Only the lines from the line containing "Viewport: 1372px width, 891px height." to the end of the material belong in the copy; set them down exactly, without pictures.

-.-.-

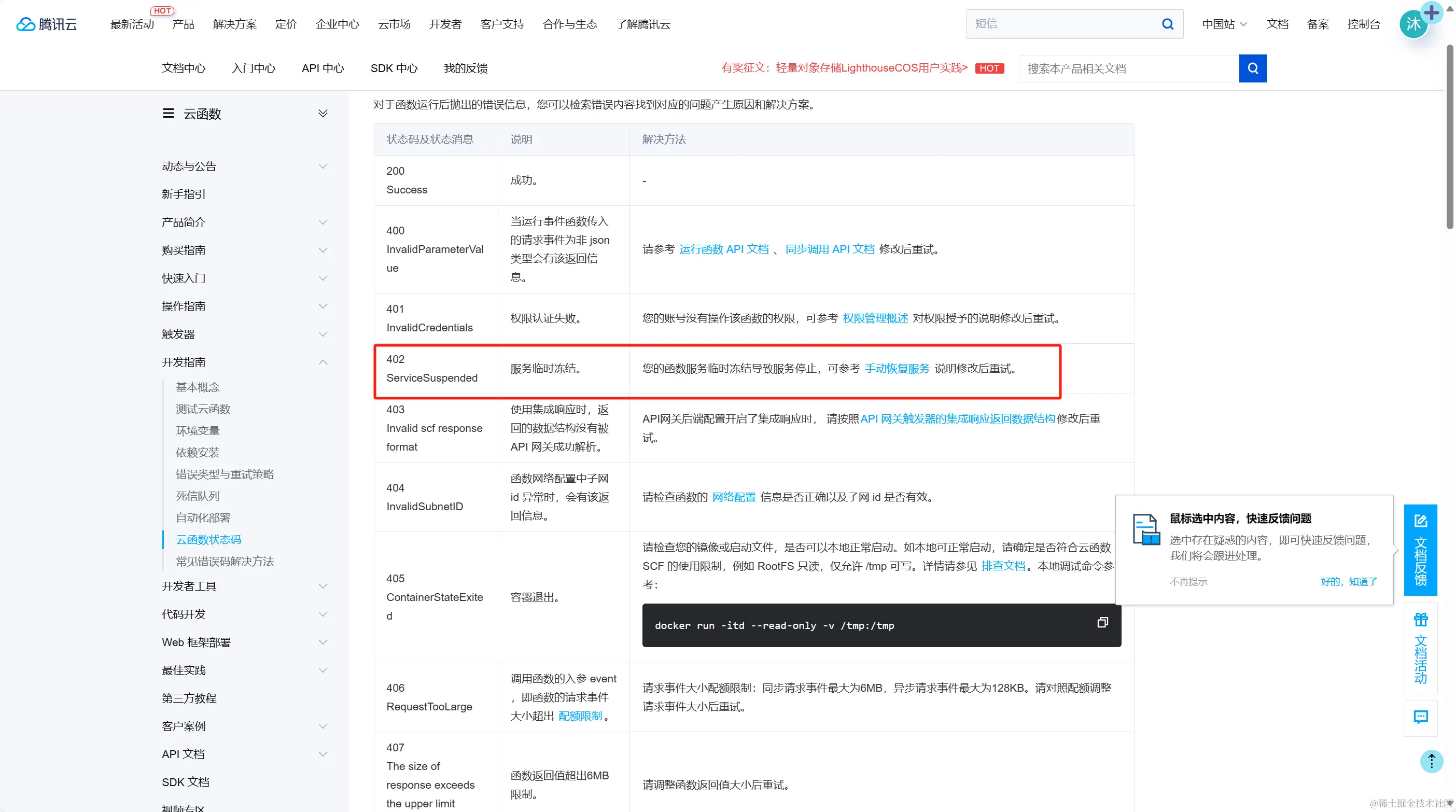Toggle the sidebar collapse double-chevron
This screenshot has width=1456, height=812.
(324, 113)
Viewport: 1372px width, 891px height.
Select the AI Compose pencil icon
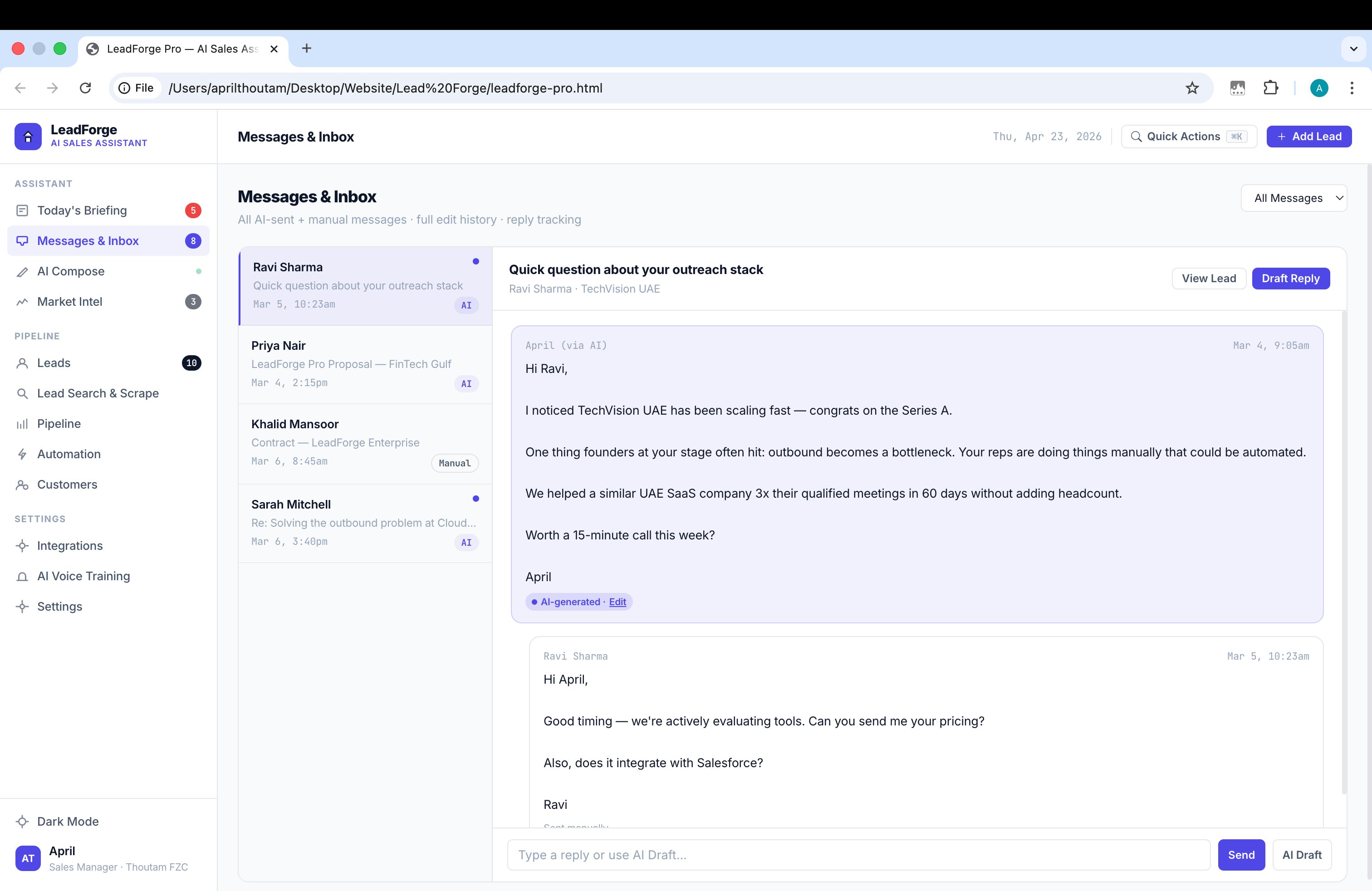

-.-.-

■ RESULT
Viewport: 1372px width, 891px height.
Select the AI Compose pencil icon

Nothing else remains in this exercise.